"""
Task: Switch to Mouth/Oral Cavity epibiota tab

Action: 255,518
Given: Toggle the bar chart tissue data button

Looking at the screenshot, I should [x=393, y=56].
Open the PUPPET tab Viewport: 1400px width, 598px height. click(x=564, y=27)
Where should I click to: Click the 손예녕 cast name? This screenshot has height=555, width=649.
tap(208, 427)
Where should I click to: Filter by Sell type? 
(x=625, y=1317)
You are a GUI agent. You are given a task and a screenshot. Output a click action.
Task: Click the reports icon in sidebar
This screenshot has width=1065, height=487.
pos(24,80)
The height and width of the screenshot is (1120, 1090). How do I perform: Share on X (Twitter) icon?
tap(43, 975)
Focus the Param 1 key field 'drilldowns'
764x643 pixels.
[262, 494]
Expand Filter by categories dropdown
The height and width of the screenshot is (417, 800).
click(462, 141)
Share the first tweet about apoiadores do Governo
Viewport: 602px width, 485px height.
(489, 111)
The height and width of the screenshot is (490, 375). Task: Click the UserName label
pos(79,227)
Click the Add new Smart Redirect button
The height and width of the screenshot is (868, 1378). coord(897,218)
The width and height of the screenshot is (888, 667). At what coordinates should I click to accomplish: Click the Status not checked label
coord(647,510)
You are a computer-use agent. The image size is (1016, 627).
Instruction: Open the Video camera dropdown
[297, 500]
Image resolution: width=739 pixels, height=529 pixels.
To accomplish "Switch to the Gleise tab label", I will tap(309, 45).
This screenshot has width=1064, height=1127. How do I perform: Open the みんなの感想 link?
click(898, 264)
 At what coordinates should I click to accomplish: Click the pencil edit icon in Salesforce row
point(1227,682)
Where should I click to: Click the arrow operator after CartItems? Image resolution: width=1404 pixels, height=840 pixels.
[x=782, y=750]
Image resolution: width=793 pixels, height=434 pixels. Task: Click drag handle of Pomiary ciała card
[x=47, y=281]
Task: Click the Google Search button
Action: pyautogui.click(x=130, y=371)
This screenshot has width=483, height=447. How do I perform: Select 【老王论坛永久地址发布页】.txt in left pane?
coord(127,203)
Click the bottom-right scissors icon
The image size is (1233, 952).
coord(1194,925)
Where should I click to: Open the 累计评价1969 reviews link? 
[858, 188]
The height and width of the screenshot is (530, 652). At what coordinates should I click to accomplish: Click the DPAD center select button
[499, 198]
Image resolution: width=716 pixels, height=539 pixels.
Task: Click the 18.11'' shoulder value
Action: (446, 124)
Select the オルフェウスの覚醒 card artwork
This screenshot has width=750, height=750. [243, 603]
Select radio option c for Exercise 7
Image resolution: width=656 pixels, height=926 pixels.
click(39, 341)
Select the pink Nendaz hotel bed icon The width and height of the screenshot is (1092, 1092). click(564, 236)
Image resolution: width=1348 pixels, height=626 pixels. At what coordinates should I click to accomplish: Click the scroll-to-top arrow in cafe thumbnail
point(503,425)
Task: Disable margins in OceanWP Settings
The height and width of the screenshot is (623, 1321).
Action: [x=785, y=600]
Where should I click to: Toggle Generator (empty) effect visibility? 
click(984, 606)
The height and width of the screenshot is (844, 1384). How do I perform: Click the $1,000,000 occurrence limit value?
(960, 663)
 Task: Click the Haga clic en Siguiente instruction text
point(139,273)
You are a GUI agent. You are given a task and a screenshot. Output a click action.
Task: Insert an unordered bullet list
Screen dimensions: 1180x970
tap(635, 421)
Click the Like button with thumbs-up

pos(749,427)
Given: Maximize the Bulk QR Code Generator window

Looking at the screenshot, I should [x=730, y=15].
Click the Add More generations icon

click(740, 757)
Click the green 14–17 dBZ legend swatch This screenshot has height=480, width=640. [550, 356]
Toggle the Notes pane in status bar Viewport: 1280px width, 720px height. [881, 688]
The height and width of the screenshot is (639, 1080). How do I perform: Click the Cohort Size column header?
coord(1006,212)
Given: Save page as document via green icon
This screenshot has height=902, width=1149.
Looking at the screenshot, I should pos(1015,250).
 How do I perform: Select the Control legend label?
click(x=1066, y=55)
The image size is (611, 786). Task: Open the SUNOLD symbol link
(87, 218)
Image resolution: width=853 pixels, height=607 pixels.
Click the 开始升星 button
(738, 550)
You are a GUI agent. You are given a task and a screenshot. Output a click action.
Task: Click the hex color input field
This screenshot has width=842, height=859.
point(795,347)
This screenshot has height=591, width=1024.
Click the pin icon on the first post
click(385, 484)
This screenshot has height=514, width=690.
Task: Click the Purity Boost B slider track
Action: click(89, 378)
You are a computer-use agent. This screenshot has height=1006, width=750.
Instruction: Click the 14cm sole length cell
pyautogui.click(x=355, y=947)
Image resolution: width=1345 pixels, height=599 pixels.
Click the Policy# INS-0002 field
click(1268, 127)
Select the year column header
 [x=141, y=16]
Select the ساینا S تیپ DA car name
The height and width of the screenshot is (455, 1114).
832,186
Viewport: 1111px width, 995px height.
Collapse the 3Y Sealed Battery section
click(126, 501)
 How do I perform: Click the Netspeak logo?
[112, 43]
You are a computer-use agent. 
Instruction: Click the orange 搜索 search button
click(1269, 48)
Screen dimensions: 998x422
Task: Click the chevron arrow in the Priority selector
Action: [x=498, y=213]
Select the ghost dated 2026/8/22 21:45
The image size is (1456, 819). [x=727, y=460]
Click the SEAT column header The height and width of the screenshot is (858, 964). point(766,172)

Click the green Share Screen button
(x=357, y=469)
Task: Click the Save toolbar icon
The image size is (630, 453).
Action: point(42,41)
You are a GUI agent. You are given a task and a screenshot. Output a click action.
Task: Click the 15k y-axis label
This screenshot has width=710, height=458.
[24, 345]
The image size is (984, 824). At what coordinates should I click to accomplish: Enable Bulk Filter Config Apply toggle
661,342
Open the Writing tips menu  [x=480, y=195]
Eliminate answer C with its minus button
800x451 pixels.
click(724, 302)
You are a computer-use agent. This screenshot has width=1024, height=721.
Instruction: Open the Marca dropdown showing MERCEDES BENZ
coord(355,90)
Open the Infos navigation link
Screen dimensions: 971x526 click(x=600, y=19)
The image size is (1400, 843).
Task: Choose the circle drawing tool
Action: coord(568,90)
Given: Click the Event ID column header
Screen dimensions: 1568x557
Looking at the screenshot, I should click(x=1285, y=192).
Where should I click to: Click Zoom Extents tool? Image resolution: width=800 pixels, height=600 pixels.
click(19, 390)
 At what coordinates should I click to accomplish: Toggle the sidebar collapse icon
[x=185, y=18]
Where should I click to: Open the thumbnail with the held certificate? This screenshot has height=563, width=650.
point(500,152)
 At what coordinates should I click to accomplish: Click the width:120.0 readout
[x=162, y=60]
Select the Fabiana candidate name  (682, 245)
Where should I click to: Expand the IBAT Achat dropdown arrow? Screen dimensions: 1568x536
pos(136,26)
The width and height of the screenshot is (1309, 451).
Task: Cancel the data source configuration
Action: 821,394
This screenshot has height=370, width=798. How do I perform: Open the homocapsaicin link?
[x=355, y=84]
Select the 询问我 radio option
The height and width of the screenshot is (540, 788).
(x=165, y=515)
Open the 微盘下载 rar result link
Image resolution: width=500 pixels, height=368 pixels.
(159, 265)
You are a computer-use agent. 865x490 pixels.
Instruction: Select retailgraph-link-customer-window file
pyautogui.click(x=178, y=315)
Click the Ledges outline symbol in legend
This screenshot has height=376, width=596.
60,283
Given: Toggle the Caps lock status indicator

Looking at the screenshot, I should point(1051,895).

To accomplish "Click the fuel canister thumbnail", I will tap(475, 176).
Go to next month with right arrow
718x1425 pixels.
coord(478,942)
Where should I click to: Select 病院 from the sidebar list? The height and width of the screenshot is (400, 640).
"""
PROBLEM STATEMENT: Character for character, output the whole material above.

ANSWER TO THIS EXERCISE:
Task: Switch to Mouth/Oral Cavity epibiota tab

Action: 255,518
Given: Toggle the bar chart tissue data button

Looking at the screenshot, I should [x=393, y=56].
Open the PUPPET tab Viewport: 1400px width, 598px height. click(x=564, y=27)
Where should I click to: Click the 손예녕 cast name? This screenshot has height=555, width=649.
tap(208, 427)
Where should I click to: Filter by Sell type? 
(x=625, y=1317)
You are a GUI agent. You are given a task and a screenshot. Output a click action.
Task: Click the reports icon in sidebar
This screenshot has width=1065, height=487.
pos(24,80)
The height and width of the screenshot is (1120, 1090). How do I perform: Share on X (Twitter) icon?
tap(43, 975)
Focus the Param 1 key field 'drilldowns'
764x643 pixels.
[262, 494]
Expand Filter by categories dropdown
The height and width of the screenshot is (417, 800).
click(462, 141)
Share the first tweet about apoiadores do Governo
Viewport: 602px width, 485px height.
(489, 111)
The height and width of the screenshot is (490, 375). Task: Click the UserName label
pos(79,227)
Click the Add new Smart Redirect button
The height and width of the screenshot is (868, 1378). coord(897,218)
The width and height of the screenshot is (888, 667). At what coordinates should I click to accomplish: Click the Status not checked label
coord(647,510)
You are a computer-use agent. The image size is (1016, 627).
Instruction: Open the Video camera dropdown
[297, 500]
Image resolution: width=739 pixels, height=529 pixels.
To accomplish "Switch to the Gleise tab label", I will tap(309, 45).
This screenshot has width=1064, height=1127. How do I perform: Open the みんなの感想 link?
click(898, 264)
 At what coordinates should I click to accomplish: Click the pencil edit icon in Salesforce row
point(1227,682)
Where should I click to: Click the arrow operator after CartItems? Image resolution: width=1404 pixels, height=840 pixels.
[x=782, y=750]
Image resolution: width=793 pixels, height=434 pixels. Task: Click drag handle of Pomiary ciała card
[x=47, y=281]
Task: Click the Google Search button
Action: pyautogui.click(x=130, y=371)
This screenshot has width=483, height=447. How do I perform: Select 【老王论坛永久地址发布页】.txt in left pane?
coord(127,203)
Click the bottom-right scissors icon
The image size is (1233, 952).
coord(1194,925)
Where should I click to: Open the 累计评价1969 reviews link? 
[858, 188]
The height and width of the screenshot is (530, 652). At what coordinates should I click to accomplish: Click the DPAD center select button
[499, 198]
Image resolution: width=716 pixels, height=539 pixels.
Task: Click the 18.11'' shoulder value
Action: (446, 124)
Select the オルフェウスの覚醒 card artwork
This screenshot has width=750, height=750. [243, 603]
Select radio option c for Exercise 7
Image resolution: width=656 pixels, height=926 pixels.
click(39, 341)
Select the pink Nendaz hotel bed icon The width and height of the screenshot is (1092, 1092). click(564, 236)
Image resolution: width=1348 pixels, height=626 pixels. At what coordinates should I click to accomplish: Click the scroll-to-top arrow in cafe thumbnail
point(503,425)
Task: Disable margins in OceanWP Settings
The height and width of the screenshot is (623, 1321).
Action: [x=785, y=600]
Where should I click to: Toggle Generator (empty) effect visibility? 
click(984, 606)
The height and width of the screenshot is (844, 1384). How do I perform: Click the $1,000,000 occurrence limit value?
(960, 663)
 Task: Click the Haga clic en Siguiente instruction text
point(139,273)
You are a GUI agent. You are given a task and a screenshot. Output a click action.
Task: Insert an unordered bullet list
Screen dimensions: 1180x970
tap(635, 421)
Click the Like button with thumbs-up

pos(749,427)
Given: Maximize the Bulk QR Code Generator window

Looking at the screenshot, I should [x=730, y=15].
Click the Add More generations icon

click(740, 757)
Click the green 14–17 dBZ legend swatch This screenshot has height=480, width=640. [550, 356]
Toggle the Notes pane in status bar Viewport: 1280px width, 720px height. [881, 688]
The height and width of the screenshot is (639, 1080). How do I perform: Click the Cohort Size column header?
coord(1006,212)
Given: Save page as document via green icon
This screenshot has height=902, width=1149.
Looking at the screenshot, I should pos(1015,250).
 How do I perform: Select the Control legend label?
click(x=1066, y=55)
The image size is (611, 786). Task: Open the SUNOLD symbol link
(87, 218)
Image resolution: width=853 pixels, height=607 pixels.
Click the 开始升星 button
(738, 550)
You are a GUI agent. You are given a task and a screenshot. Output a click action.
Task: Click the hex color input field
This screenshot has width=842, height=859.
point(795,347)
This screenshot has height=591, width=1024.
Click the pin icon on the first post
click(385, 484)
This screenshot has height=514, width=690.
Task: Click the Purity Boost B slider track
Action: click(89, 378)
You are a computer-use agent. This screenshot has height=1006, width=750.
Instruction: Click the 14cm sole length cell
pyautogui.click(x=355, y=947)
Image resolution: width=1345 pixels, height=599 pixels.
Click the Policy# INS-0002 field
click(1268, 127)
Select the year column header
 [x=141, y=16]
Select the ساینا S تیپ DA car name
The height and width of the screenshot is (455, 1114).
832,186
Viewport: 1111px width, 995px height.
Collapse the 3Y Sealed Battery section
click(126, 501)
 How do I perform: Click the Netspeak logo?
[112, 43]
You are a computer-use agent. 
Instruction: Click the orange 搜索 search button
click(1269, 48)
Screen dimensions: 998x422
Task: Click the chevron arrow in the Priority selector
Action: [x=498, y=213]
Select the ghost dated 2026/8/22 21:45
The image size is (1456, 819). [x=727, y=460]
Click the SEAT column header The height and width of the screenshot is (858, 964). point(766,172)

Click the green Share Screen button
(x=357, y=469)
Task: Click the Save toolbar icon
The image size is (630, 453).
Action: point(42,41)
You are a GUI agent. You are given a task and a screenshot. Output a click action.
Task: Click the 15k y-axis label
This screenshot has width=710, height=458.
[24, 345]
The image size is (984, 824). At what coordinates should I click to accomplish: Enable Bulk Filter Config Apply toggle
661,342
Open the Writing tips menu  [x=480, y=195]
Eliminate answer C with its minus button
800x451 pixels.
click(724, 302)
You are a computer-use agent. This screenshot has width=1024, height=721.
Instruction: Open the Marca dropdown showing MERCEDES BENZ
coord(355,90)
Open the Infos navigation link
Screen dimensions: 971x526 click(x=600, y=19)
The image size is (1400, 843).
Task: Choose the circle drawing tool
Action: coord(568,90)
Given: Click the Event ID column header
Screen dimensions: 1568x557
Looking at the screenshot, I should click(x=1285, y=192).
Where should I click to: Click Zoom Extents tool? Image resolution: width=800 pixels, height=600 pixels.
click(19, 390)
 At what coordinates should I click to accomplish: Toggle the sidebar collapse icon
[x=185, y=18]
Where should I click to: Open the thumbnail with the held certificate? This screenshot has height=563, width=650.
point(500,152)
 At what coordinates should I click to accomplish: Click the width:120.0 readout
[x=162, y=60]
Select the Fabiana candidate name  (682, 245)
Where should I click to: Expand the IBAT Achat dropdown arrow? Screen dimensions: 1568x536
pos(136,26)
The width and height of the screenshot is (1309, 451).
Task: Cancel the data source configuration
Action: 821,394
This screenshot has height=370, width=798. How do I perform: Open the homocapsaicin link?
[x=355, y=84]
Select the 询问我 radio option
The height and width of the screenshot is (540, 788).
(x=165, y=515)
Open the 微盘下载 rar result link
Image resolution: width=500 pixels, height=368 pixels.
(159, 265)
You are a computer-use agent. 865x490 pixels.
Instruction: Select retailgraph-link-customer-window file
pyautogui.click(x=178, y=315)
Click the Ledges outline symbol in legend
This screenshot has height=376, width=596.
60,283
Given: Toggle the Caps lock status indicator

Looking at the screenshot, I should point(1051,895).

To accomplish "Click the fuel canister thumbnail", I will tap(475, 176).
Go to next month with right arrow
718x1425 pixels.
coord(478,942)
Where should I click to: Select 病院 from the sidebar list? The height and width of the screenshot is (400, 640).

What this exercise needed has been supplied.